Estratto scelto:
•••

Un atteggiamento più che mai d’obbligo soprattutto vista l’evoluzione, ancora estremamente incerta, del panorama internazionale. Infatti sarà proprio questo uno dei fattori da continuare a monitorare ancora molto a lungo. Se da un lato, infatti, la diplomazia e i colloqui di pace sembrano arenarsi, dall’altra gli incontri dei vari capi di Stato offrono una serie di iniziative per slegare le varie economie dal petrolio e dal gas russi. Tra queste, l’ultima in ordine di tempo, è la Germania che ha annunciato di voler dimezzare le sue importazioni di carbon fossile da Mosca e di dimezzare la sua dipendenza energetica entro l’estate. Il target di Berlino è l’indipendenza entro la fine del 2022.

Anche grazie a questi progressi, si allenta la tensione sul petrolio e il barile inizia a registrare i primi cali sulle quotazioni. Quotazioni che, però, non solo bisogna segnalare ancora a livelli molto alti ma che potrebbero addirittura continuare a crescere. Alcune previsioni parlano di un petrolio a 200 dollari al barile, una crescita che troverebbe terreno fertile soprattutto nell’aumento della richiesta. Quest’ultima, infatti, arriverebbe da tutte quelle Nazioni che per ovvi motivi sono costrette, in tempi rapidi, a rinunciare alle fonti energetiche russe. Come giustamente hanno fatto notare da JP Morgan, nel momento in cui l’Europa, tra i primi clienti di Mosca, tenta di staccarsi il prima possibile dallo scomodo fornitore, il panorama delle quotazioni internazionali di greggio potrebbe facilmente registrare un aumento dei prezzi.

•••

Dati forniti:
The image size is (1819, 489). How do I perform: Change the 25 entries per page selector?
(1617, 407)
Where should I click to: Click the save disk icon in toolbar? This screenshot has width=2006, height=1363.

•••

Le consegne:
1. Nel brano sul petrolio, per quale motivo alcune previsioni vedono il barile arrivare a 200 dollari? Spiegalo in massimo tre frasi.
2. Secondo il brano sul petrolio, qual è il traguardo che si è dato Berlino?
3. Riprendi il brano sul petrolio e sul distacco dalle fonti energetiche russe, e prosegui dal punto in cui si ferma.

Risultati dell'esercizio:
1. La crescita verrebbe soprattutto dall'aumento della richiesta. Questa richiesta arriverebbe dalle Nazioni costrette a rinunciare in tempi rapidi alle fonti energetiche russe.

2. L'indipendenza entro la fine del 2022.

3.
Si allenta la tensione sul petrolio ma resta alta l’allerta sui mercati

In realtà, secondo gli osservatori, quello che sta accadendo a livello mondiale non sarebbe altro che l’esacerbarsi di un problema evidente anche prima dello scoppio della guerra. A questo si deve aggiungere anche un altro elemento. Ovvero l’atteggiamento tiepido da parte dell’OPEC (tra i cui membri allargati risulta anche Mosca). Senza escludere quello dell’Arabia Saudita, e per essa il gigante petrolifero Aramco. In particolare, quest’ultimo, avrebbe annunciato un aumento della produzione di 3 milioni di barili, ma solo entro il 2027. Troppo poco e in tempi troppo lunghi per risultare un fattore determinante per calmierare la probabile corsa futura del greggio.